* _Assignment_:
Transcribe the article on the U.S. services sector from "However, labor shortages" up to and including "Ms. Jones said.".

By Xavier Fontdegloria

Growth in the U.S. services sector cooled in December to a still solid pace supported by a rise in new business, data from IHS Markit's survey of purchasing managers showed Wednesday.

The final U.S. Services Purchasing Managers' Index compiled by IHS Markit decreased to 57.6 in December from 58.0 in November, above the 57.3 forecast from economists polled by The Wall Street Journal. The final reading was broadly in line with the flash estimate of 57.5.

The indicator signals that the U.S. services sector continued to grow robustly, as a reading above 50 indicates expansion. The survey didn't fully capture the effects of the Covid-19 Omicron variant, which has caused a sharp increase in infections across the country in recent weeks.

"Service sector business activity growth remained strong in December, supporting indications of a solid uptick in economic growth at the end of 2021," said Sian Jones, senior economist at IHS Markit.

Services providers reported an uptick in new business and the sharpest increase in client demand since July due to new customer acquisitions and contract gains, the report said.

However, labor shortages and challenges retaining staff continued, as it did input shortages. Higher wage bills and increased transportation fees drove the rate of cost inflation up to a new record high, IHS Markit said.

The degree of optimism regarding the year-ahead outlook was the highest since November 2020 as firms were hopeful of more favorable labor market and supply-chain conditions going into 2022, the report said.

However, the swift spread of the Covid-19 Omicron variant presents new downside risks into the economic outlook, Ms. Jones said.

IHS Markit said the Composite PMI Index--which combines manufacturing and services sectors--fell marginally to 57.0 in December from 57.2 in November. The data point to steep increase in private sector business activity, albeit largely driven by the service sector as manufacturing production rose at a relatively muted pace, it said.

* _Data excerpt_:

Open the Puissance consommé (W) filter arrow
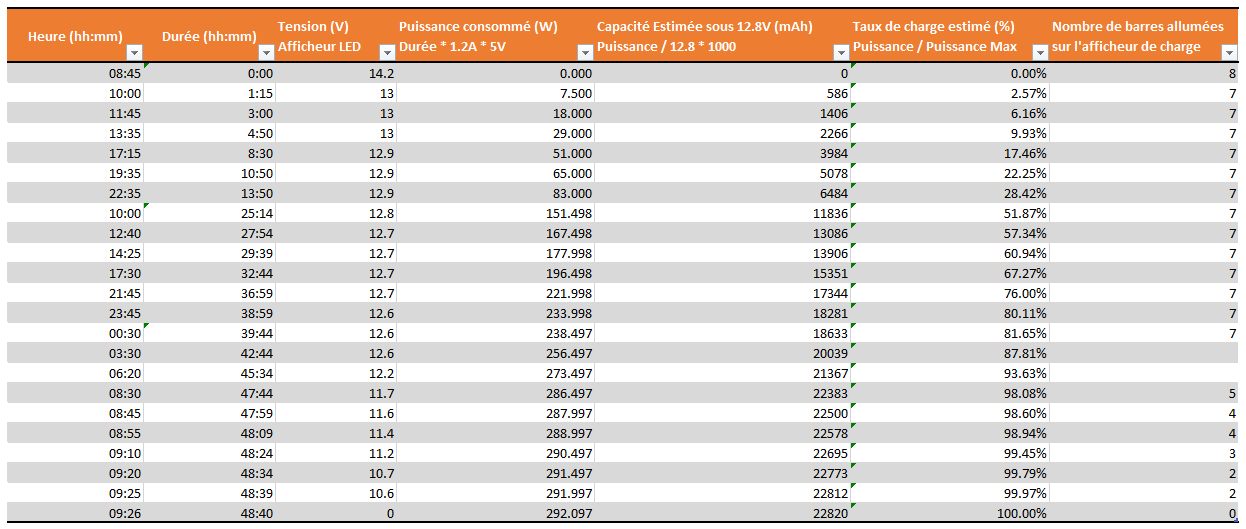This screenshot has width=1246, height=529. (x=585, y=52)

* _Exercise solution_:
However, labor shortages and challenges retaining staff continued, as it did input shortages. Higher wage bills and increased transportation fees drove the rate of cost inflation up to a new record high, IHS Markit said.

The degree of optimism regarding the year-ahead outlook was the highest since November 2020 as firms were hopeful of more favorable labor market and supply-chain conditions going into 2022, the report said.

However, the swift spread of the Covid-19 Omicron variant presents new downside risks into the economic outlook, Ms. Jones said.